Entries shown =>
■ ■ ■ ■

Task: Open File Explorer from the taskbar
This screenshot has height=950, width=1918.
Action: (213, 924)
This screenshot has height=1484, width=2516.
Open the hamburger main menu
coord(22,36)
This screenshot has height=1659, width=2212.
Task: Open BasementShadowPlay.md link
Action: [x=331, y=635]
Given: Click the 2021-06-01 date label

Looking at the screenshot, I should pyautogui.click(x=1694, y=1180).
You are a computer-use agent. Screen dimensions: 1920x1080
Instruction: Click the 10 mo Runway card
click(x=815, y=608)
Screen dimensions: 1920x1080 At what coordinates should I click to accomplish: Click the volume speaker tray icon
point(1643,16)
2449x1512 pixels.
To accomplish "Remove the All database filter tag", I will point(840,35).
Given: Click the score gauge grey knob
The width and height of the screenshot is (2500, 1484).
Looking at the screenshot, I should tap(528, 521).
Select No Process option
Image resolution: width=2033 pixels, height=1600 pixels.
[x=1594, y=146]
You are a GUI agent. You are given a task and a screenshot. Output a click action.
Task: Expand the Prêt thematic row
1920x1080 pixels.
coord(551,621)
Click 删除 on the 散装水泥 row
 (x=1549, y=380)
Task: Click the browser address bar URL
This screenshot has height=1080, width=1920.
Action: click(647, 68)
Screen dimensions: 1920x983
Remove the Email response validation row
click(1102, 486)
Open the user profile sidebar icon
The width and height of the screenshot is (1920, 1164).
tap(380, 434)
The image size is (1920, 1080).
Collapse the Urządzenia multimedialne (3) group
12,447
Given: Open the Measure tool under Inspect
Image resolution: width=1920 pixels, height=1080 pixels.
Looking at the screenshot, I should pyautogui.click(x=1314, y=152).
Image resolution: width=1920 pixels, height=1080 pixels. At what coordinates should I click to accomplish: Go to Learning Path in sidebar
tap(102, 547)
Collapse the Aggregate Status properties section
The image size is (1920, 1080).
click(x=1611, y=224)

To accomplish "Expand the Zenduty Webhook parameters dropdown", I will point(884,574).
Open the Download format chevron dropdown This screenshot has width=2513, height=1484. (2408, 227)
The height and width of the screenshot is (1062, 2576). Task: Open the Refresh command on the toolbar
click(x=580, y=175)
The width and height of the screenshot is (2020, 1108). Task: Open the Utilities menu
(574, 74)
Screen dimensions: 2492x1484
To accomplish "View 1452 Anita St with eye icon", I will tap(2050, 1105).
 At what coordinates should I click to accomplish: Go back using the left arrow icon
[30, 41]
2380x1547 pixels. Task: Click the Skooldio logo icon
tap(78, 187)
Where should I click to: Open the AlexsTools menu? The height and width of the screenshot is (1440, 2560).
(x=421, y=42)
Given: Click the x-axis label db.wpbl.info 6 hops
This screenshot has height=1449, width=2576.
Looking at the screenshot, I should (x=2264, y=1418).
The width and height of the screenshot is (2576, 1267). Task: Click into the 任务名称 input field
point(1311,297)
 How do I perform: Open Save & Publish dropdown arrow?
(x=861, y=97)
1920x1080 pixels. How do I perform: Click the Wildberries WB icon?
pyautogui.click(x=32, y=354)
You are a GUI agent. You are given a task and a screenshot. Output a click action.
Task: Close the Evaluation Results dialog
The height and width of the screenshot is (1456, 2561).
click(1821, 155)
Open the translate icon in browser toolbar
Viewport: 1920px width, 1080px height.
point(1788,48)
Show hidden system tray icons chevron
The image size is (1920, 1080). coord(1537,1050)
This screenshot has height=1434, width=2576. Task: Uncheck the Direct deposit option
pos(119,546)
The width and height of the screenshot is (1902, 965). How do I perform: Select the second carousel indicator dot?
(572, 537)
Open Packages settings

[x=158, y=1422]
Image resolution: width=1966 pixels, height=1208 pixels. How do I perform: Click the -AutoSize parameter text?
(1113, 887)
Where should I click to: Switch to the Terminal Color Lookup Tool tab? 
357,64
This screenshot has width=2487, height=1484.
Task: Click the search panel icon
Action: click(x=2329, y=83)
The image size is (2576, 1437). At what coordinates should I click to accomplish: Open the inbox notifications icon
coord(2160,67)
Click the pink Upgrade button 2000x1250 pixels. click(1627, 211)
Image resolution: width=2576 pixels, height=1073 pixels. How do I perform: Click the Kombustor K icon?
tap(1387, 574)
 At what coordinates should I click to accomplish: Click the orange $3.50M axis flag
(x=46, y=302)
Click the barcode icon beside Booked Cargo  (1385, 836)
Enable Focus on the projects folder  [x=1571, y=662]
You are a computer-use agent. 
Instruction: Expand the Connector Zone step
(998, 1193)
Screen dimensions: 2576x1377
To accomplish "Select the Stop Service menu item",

■ ■ ■ ■

The problem =>
For the string "agent", show each line of the listing where it appears.

Output below =>
You are a computer-use agent. Screen dimensions: 1920x1080
You are a GUI agent. You are given a task and a screenshot. Output a click action.
You are a GUI agent. You are given a task and a screenshot. Output a click action.
You are a computer-use agent. 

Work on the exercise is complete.